### Task instructions
Can you repeat the stretch from the start of the records through the line containing "at (2136, 194).", renaming "element" to "item" and leaving everything else unchanged?

### Record excerpts
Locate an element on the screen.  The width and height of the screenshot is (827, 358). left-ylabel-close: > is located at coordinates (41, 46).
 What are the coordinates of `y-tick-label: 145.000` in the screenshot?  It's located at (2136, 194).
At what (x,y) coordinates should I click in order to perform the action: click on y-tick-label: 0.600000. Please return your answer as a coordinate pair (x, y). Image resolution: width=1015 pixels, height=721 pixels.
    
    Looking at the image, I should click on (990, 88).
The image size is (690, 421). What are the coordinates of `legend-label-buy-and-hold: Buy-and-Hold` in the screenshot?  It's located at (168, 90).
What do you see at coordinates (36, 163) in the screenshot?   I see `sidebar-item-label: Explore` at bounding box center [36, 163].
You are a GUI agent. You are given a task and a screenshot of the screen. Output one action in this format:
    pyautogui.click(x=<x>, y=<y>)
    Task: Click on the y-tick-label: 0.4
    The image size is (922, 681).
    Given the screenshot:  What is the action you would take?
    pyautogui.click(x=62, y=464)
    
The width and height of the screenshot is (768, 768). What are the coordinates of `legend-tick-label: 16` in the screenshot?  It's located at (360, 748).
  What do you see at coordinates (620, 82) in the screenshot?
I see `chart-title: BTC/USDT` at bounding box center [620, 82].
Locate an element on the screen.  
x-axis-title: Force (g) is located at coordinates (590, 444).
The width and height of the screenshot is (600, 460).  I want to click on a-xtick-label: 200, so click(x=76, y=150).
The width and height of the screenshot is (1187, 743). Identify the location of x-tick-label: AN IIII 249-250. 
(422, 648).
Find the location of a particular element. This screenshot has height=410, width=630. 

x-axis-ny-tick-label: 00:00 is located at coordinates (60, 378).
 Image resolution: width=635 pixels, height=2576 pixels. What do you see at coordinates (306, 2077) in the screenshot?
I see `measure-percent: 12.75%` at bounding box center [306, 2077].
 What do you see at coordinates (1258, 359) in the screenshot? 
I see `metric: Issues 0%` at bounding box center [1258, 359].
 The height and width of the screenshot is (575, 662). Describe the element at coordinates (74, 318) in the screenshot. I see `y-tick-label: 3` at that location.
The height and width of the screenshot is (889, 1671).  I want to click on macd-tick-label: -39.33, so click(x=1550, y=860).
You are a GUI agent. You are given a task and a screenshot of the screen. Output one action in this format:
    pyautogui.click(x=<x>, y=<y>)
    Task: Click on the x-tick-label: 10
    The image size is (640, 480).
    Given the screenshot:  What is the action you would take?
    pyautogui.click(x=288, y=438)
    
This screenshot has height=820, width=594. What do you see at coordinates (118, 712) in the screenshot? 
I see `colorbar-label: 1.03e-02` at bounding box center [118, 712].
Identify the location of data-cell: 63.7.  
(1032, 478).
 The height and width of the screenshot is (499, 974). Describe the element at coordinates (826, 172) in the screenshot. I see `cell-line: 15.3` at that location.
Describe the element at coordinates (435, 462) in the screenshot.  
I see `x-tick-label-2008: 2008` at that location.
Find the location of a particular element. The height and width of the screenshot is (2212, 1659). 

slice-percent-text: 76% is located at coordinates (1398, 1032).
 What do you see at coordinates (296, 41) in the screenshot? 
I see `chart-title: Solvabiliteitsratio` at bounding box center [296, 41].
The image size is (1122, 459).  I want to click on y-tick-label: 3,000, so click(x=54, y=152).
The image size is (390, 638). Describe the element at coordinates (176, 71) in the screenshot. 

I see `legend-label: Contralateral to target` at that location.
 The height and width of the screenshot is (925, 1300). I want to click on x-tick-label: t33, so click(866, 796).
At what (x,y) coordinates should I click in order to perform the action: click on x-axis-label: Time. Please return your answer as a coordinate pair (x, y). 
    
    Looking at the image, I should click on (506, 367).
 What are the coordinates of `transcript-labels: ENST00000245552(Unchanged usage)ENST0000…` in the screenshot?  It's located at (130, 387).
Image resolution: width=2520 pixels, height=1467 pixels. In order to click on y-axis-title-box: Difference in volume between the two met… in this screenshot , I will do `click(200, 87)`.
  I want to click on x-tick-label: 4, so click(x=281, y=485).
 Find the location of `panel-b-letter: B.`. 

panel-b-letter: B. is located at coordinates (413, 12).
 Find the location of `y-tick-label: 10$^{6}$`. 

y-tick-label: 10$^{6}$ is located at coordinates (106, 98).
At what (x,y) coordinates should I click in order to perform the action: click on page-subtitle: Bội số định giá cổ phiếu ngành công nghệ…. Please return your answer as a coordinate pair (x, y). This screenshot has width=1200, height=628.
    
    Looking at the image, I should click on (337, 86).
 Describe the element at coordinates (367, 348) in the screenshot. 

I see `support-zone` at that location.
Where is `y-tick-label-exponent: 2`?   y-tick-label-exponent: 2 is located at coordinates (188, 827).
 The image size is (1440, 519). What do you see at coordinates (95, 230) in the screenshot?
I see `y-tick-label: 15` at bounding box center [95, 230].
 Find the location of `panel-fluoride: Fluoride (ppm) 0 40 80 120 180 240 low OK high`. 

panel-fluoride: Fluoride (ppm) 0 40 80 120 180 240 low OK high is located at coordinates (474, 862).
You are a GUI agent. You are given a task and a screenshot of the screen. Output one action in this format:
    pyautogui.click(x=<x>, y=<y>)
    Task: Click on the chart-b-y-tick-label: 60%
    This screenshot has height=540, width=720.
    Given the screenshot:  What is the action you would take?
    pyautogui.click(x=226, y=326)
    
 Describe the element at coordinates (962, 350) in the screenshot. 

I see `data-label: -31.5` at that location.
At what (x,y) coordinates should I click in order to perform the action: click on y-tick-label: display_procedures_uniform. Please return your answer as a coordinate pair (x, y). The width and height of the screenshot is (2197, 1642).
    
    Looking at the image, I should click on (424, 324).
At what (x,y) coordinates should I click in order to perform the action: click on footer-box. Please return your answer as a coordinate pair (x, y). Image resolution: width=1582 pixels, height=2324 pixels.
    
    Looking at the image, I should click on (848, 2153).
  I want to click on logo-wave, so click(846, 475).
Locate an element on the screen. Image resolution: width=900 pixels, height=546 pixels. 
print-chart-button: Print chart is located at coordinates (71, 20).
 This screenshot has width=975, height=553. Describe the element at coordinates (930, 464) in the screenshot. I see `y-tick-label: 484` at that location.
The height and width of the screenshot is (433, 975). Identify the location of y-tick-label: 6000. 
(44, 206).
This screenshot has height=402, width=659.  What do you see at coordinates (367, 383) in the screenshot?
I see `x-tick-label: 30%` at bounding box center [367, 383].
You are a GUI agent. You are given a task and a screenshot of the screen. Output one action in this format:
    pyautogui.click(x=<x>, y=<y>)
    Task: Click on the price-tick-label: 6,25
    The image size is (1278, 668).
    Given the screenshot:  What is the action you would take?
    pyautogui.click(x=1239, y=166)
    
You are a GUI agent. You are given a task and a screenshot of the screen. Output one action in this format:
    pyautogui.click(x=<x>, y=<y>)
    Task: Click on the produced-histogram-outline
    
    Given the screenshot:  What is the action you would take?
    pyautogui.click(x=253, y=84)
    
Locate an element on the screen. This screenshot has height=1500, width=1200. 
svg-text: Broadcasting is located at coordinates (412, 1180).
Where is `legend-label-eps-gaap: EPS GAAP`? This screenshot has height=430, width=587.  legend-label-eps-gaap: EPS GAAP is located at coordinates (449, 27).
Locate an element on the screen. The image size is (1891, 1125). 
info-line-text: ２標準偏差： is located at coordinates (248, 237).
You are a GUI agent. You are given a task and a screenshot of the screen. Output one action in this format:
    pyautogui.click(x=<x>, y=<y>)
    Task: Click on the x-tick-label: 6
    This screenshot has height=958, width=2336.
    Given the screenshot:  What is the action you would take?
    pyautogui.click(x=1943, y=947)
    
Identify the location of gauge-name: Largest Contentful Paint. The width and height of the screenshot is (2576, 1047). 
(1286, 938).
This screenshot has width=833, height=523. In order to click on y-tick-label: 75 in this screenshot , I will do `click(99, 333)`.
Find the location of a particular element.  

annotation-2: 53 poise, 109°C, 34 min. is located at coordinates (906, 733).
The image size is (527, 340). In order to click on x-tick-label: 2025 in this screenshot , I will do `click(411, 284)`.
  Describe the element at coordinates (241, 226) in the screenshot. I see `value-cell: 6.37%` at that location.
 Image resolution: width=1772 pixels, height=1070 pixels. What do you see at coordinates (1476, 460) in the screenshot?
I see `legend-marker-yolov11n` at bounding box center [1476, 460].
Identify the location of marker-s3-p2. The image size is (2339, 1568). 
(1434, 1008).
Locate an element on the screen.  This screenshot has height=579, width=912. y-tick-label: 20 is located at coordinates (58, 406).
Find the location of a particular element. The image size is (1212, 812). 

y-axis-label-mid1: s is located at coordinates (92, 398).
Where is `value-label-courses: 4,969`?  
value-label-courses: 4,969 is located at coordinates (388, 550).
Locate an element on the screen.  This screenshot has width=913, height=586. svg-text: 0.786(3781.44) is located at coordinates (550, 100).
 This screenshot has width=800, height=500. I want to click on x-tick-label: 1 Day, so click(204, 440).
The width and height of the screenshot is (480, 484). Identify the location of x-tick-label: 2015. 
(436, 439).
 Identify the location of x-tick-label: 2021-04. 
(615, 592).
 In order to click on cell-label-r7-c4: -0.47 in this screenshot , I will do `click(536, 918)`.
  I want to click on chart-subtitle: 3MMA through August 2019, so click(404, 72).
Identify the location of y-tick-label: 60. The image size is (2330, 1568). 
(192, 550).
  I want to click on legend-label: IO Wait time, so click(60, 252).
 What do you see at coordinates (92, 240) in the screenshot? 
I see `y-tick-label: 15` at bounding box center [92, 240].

### Task answer
Locate an item on the screen.  The width and height of the screenshot is (827, 358). left-ylabel-close: > is located at coordinates (41, 46).
 What are the coordinates of `y-tick-label: 145.000` in the screenshot?  It's located at (2136, 194).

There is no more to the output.